La risposta fu la fiducia. Fiducia nella verità del pensiero religioso cattolico, che da lui fu difeso,
esposto, aperto alla capacità conoscitiva della mente umana. E in particolare in Paolo VI dà tre
motivi per avere fiducia in San Tommaso:
1 Fiducia, perché l’opera sua si attesta nella storia del pensiero, sia filosofico, che teologico,
come una sintesi di ciò che altri sommi maestri, prima di lui, hanno studiato e lasciato in eredità
alla cultura universale: egli ha assimilato il tesoro di sapere più significativo del suo tempo; lo ha
fornito del rigore aristotelico, che, senza rifiutare a priori altre forme della conoscenza, come
quella neoplatonica agostiniana, sembra metterlo in sintonia con la nostra rigorosa mentalità
scientifica moderna; lo ha sottoposto alla discussione dialettica; e per questo lo ha aperto ad ogni
possibile acquisizione successiva.
2 Fiducia, perché ci aiuta a risolvere il conflitto fra le due forme di conoscenza di cui dispone la
mente dell’uomo credente, la fede e la scienza, partendo dalla parola di Dio rivelata e suffragata
da ragionevoli motivi di credibilità, e poi impegnandovi la mente umana, la scienza, a studiarla con
principii e metodi propri, in modo che la risultante teologia possa assurgere ad un vero e
meraviglioso livello di scientia Dei.
3 Fiducia infine, per quel provvidenziale risultato che deriva al pensiero, dalla complementarietà
reciproca della fede e della scienza.
La fede cerca nella scienza, cioè nella conoscenza umana naturale, non la certezza, ma il suo
sviluppo, la sua difesa: fides quaerens intellectum; e d’altra parte l’intelletto quaerens
fidem riceve una guida senza pari, venendo garantito dalla fede della sovrastante Verità divina,
che illumina tutta la conoscenza umana, la preserva dall’inutilità del suo sforzo, dall’inguaribilità
del dubbio, dal disperato scetticismo, e dal folle orgoglio d’un dispotismo scientifico.
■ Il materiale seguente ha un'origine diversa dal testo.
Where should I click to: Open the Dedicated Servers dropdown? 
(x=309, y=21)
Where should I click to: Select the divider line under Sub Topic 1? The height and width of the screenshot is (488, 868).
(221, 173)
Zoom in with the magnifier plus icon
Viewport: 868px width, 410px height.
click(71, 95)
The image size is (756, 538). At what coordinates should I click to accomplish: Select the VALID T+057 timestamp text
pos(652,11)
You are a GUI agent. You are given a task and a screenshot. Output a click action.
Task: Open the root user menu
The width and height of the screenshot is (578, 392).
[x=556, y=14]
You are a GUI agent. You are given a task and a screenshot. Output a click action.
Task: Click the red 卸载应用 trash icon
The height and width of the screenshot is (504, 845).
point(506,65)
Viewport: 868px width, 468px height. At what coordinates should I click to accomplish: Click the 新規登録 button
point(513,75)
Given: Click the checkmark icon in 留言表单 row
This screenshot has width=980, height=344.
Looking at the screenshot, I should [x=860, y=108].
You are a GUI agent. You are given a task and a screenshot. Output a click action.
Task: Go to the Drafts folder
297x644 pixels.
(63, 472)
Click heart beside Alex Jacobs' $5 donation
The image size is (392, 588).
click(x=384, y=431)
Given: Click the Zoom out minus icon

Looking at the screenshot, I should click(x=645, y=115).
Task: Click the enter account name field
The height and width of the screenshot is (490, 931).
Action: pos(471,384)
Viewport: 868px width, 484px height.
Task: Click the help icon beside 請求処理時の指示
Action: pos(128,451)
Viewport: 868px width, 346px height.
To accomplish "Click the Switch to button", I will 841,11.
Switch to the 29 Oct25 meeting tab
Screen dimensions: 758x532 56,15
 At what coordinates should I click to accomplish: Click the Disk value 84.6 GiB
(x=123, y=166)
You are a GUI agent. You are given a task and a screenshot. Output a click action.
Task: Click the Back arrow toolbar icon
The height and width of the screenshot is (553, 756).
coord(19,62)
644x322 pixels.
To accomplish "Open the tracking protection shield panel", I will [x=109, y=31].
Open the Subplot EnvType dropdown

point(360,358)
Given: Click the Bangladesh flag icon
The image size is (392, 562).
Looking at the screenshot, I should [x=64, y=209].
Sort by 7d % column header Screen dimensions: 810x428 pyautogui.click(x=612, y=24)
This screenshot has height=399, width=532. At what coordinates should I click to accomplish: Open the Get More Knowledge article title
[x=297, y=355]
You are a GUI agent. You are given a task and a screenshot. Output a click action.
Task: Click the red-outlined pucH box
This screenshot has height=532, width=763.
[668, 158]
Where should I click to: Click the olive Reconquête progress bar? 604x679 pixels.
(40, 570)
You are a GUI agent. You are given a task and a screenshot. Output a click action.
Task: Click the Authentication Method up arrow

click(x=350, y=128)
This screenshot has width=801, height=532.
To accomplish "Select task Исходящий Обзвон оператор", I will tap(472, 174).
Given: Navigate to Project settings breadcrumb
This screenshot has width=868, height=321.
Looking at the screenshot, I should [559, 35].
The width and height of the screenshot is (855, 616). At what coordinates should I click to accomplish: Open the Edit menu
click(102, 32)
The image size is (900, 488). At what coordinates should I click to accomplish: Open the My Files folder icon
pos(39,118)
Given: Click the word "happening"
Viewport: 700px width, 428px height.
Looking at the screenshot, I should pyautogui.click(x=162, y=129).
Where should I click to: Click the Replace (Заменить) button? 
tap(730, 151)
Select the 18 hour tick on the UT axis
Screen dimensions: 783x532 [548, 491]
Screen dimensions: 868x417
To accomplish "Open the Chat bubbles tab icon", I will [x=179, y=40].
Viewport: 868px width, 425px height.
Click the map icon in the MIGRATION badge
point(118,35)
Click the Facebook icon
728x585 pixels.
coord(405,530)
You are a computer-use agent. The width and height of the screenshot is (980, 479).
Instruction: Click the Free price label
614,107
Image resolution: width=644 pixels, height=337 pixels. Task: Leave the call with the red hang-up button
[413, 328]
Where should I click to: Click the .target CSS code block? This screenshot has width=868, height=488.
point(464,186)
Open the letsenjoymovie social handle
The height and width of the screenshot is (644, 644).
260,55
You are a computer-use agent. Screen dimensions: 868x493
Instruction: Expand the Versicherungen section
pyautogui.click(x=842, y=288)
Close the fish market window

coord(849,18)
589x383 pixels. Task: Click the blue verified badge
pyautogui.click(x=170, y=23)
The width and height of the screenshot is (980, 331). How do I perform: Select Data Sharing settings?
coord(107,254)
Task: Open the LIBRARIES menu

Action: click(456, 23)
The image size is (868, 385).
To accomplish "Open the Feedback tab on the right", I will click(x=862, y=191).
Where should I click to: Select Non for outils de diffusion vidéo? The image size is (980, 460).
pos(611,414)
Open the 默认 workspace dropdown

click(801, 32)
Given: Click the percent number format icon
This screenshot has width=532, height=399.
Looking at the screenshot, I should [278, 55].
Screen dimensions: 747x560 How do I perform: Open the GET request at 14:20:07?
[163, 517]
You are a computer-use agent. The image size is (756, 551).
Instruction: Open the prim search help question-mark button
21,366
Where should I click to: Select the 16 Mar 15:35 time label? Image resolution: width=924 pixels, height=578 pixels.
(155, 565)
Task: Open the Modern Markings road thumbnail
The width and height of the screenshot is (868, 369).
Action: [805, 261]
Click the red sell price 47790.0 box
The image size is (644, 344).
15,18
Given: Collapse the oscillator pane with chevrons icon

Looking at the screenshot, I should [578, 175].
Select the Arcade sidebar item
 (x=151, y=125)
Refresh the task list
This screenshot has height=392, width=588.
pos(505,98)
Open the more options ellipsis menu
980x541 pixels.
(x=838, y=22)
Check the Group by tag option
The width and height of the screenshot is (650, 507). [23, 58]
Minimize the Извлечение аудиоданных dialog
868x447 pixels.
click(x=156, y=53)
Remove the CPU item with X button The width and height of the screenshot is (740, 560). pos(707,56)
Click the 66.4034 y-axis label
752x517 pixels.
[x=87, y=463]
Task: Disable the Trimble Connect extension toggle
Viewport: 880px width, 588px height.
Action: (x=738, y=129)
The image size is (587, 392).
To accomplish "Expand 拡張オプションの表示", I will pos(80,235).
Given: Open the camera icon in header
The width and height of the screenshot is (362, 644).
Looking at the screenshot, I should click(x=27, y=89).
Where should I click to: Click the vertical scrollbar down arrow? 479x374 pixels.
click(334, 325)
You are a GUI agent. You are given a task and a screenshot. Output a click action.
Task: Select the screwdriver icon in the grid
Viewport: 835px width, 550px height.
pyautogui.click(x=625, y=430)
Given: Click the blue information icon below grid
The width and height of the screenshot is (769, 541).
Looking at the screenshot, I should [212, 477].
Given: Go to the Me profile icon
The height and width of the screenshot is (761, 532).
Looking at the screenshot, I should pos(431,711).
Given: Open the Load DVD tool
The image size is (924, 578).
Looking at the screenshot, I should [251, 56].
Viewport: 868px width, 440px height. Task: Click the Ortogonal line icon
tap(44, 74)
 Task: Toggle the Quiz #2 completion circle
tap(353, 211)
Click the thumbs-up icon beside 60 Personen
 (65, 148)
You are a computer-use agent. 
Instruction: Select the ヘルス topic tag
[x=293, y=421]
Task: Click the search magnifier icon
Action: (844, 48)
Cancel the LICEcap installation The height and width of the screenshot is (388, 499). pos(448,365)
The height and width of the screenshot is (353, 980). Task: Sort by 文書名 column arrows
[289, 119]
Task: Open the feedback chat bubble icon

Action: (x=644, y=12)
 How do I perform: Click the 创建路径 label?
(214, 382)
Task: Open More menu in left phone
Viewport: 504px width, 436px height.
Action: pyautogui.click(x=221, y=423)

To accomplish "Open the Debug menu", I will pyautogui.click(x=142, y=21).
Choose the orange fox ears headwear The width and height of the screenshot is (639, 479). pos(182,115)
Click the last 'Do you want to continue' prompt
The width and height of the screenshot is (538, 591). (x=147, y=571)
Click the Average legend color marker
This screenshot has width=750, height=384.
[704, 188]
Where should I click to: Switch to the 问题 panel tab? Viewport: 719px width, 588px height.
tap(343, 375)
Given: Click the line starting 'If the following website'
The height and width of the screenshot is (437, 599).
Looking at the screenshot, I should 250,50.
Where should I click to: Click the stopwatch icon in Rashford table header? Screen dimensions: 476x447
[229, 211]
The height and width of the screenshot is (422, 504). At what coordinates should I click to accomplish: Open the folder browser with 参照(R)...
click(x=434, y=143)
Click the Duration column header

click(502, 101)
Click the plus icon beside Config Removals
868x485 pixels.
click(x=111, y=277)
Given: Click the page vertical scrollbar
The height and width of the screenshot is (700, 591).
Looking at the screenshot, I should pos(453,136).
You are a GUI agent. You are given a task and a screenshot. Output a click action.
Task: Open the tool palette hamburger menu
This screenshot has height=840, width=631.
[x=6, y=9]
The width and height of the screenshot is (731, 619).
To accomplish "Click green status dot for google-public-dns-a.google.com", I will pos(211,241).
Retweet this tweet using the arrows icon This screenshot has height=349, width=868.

S. Tommaso è per noi uno dei più autorevoli testimoni della provvidenziale esistenza di quel
magistero, affidato da Cristo alla sua Chiesa, che non chiude le vie del sapere, ma le apre, le
rettifica e le difende, e che non dà solo a pochi i frutti del pensiero della luce della Verità, ma li
offre a chi è ben disposto, riservando la rivelazione dei misteri più alti della fede ai semplici, , a chi
è ignaro delle speculazioni difficili, ma è docile e disponibile alla Parola di Dio.
Affidiamoci allora alla Vergine Maria, perché ci faccia seguire l’esempio di San Tommaso nel
diffondere la Fede in Cristo, Via Verità e Vita.